**PROBLEM TO SOLVE:** Your answer should be one number, the count of lines in the entries holding the word "Select".

**LISTED ENTRIES:**
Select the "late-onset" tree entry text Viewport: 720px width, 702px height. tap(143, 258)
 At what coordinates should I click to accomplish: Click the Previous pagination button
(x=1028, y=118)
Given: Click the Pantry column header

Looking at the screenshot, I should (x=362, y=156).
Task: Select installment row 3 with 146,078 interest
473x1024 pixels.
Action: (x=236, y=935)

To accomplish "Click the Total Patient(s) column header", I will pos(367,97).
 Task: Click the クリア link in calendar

**FINISHED EXERCISE:** 2